Uma onda de novos sócios no clube Mar-a-Lago, na Flórida, deu a Trump um adicional de US$ 5 milhões por ano dessa empresa desde 2015. A Associação Evangélica Billy Graham pagou pelo menos US$ 397.602 em 2017 para o hotel de Washington, onde realizou pelo menos um evento durante sua Cúpula Mundial em Defesa dos Cristãos Perseguidos.

Em seus primeiros dois anos na Casa Branca, Trump recebeu milhões de dólares de projetos em países estrangeiros, incluindo US$ 3 milhões das Filipinas, US$ 2,3 milhões da Índia e US$ 1 milhão da Turquia.

Mas a Presidência não resolveu seu principal problema financeiro: muitos de seus negócios continuam perdendo dinheiro. Com o declínio da receita de "O Aprendiz", Trump absorveu as perdas parcialmente por meio de movimentações financeiras únicas que talvez não estejam disponíveis para ele novamente.

Em 2012, fez uma hipoteca de US$ 100 milhões do espaço comercial da Trump Tower. Também vendeu centenas de milhões em ações e títulos.

Mas seus registros financeiros indicam que ele pode ter apenas mais US$ 873 mil para vender.

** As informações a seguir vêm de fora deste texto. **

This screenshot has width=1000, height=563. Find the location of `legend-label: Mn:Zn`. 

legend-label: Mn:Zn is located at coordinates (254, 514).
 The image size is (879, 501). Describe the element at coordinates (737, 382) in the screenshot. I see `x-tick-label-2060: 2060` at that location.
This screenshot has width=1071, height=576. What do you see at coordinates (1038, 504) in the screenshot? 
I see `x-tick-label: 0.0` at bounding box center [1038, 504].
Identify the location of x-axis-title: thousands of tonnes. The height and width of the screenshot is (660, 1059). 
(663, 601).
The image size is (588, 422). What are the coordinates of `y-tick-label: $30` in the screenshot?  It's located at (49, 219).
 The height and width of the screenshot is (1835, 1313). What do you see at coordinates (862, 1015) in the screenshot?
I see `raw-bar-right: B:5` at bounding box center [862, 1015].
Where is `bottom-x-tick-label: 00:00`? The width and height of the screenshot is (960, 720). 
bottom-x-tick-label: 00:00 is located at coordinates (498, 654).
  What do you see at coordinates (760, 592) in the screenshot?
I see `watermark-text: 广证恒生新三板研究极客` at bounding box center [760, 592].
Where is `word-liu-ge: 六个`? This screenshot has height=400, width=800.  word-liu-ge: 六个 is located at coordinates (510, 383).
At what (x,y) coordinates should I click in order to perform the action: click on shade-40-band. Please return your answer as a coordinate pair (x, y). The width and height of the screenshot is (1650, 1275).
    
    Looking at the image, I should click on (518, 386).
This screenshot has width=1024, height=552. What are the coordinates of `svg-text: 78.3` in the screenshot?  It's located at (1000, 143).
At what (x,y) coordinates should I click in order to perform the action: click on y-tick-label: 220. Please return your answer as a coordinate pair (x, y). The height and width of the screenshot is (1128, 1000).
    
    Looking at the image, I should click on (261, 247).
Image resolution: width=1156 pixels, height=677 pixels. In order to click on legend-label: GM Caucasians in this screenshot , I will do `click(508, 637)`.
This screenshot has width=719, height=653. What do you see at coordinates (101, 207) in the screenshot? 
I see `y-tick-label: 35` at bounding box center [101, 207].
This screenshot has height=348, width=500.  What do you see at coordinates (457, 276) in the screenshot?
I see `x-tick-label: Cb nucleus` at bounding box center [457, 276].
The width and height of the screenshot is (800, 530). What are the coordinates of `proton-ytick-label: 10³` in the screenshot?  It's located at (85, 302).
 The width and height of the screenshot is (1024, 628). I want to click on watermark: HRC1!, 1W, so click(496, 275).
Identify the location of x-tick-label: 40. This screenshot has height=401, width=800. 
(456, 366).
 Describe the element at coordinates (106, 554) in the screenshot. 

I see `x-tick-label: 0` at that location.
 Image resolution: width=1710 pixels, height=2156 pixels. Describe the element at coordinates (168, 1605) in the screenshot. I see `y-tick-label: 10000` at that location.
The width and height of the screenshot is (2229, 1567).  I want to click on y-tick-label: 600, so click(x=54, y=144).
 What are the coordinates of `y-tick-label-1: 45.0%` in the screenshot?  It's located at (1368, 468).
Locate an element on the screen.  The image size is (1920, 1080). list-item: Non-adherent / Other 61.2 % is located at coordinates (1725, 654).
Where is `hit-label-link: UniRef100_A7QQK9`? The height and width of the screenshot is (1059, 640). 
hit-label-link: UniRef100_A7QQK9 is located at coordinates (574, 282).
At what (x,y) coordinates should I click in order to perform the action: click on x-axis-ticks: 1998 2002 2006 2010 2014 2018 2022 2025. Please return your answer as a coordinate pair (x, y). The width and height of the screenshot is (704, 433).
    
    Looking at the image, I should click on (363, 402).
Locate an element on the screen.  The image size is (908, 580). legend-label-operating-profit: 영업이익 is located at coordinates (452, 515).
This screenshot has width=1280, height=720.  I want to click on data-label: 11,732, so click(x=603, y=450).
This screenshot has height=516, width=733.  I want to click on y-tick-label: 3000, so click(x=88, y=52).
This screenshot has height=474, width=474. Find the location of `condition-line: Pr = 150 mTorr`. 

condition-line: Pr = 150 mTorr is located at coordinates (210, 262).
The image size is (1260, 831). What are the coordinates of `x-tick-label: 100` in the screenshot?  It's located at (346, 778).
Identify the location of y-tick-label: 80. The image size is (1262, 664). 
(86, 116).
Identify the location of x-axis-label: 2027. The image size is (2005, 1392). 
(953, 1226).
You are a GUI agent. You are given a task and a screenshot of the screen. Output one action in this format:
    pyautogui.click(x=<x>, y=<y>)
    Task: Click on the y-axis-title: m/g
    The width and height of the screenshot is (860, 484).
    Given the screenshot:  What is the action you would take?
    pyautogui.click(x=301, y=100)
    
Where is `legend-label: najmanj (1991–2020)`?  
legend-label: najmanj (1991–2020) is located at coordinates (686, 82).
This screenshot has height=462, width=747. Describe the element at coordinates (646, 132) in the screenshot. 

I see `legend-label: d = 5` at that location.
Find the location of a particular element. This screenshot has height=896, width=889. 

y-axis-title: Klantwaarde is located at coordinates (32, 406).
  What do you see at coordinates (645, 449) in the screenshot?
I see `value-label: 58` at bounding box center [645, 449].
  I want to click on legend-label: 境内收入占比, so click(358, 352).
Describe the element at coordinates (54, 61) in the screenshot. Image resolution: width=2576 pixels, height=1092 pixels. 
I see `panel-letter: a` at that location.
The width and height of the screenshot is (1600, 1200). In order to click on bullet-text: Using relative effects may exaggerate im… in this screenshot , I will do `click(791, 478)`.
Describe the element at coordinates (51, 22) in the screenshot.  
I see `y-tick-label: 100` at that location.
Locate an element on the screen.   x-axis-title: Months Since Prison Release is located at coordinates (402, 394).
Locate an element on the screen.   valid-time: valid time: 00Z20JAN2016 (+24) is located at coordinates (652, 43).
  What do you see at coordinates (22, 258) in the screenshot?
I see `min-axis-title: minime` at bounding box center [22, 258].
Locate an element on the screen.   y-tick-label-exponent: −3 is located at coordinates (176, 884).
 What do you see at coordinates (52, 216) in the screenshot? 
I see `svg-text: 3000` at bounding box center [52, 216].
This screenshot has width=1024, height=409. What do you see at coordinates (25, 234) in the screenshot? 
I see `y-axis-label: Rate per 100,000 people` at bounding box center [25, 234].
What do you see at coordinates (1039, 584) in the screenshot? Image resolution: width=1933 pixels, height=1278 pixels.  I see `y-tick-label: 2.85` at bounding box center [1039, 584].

Em breve, Trump enfrentará várias contas importantes que poderão pressionar ainda mais suas finanças.
Parece que ele não pagou nada da parte principal da hipoteca da Trump Tower, e os US$ 100 milhões vencem em 2022. E se ele perder sua disputa com o IRS sobre a restituição de 2010, poderá dever ao governo mais de US$ 100 milhões (incluindo juros sobre a quantia original).

Ele é pessoalmente responsável por algumas dessas contas.

Na década de 1990, Trump quase se arruinou ao garantir pessoalmente empréstimos de centenas de milhões de dólares, e mais tarde disse que se arrependeu de ter feito isso.

Mas deu o mesmo passo novamente, segundo mostram seus registros fiscais. Ele parece ser responsável por empréstimos que totalizam US$ 421 milhões, a maioria dos quais com vencimento em quatro anos.

Se for reeleito, seus credores poderão ser colocados na posição sem precedentes de avaliar se vão executar a dívida de um presidente em exercício. Quer ganhe quer não, ele provavelmente precisará encontrar novas maneiras de usar sua marca —e sua popularidade entre dezenas de milhões de americanos— para ganhar dinheiro.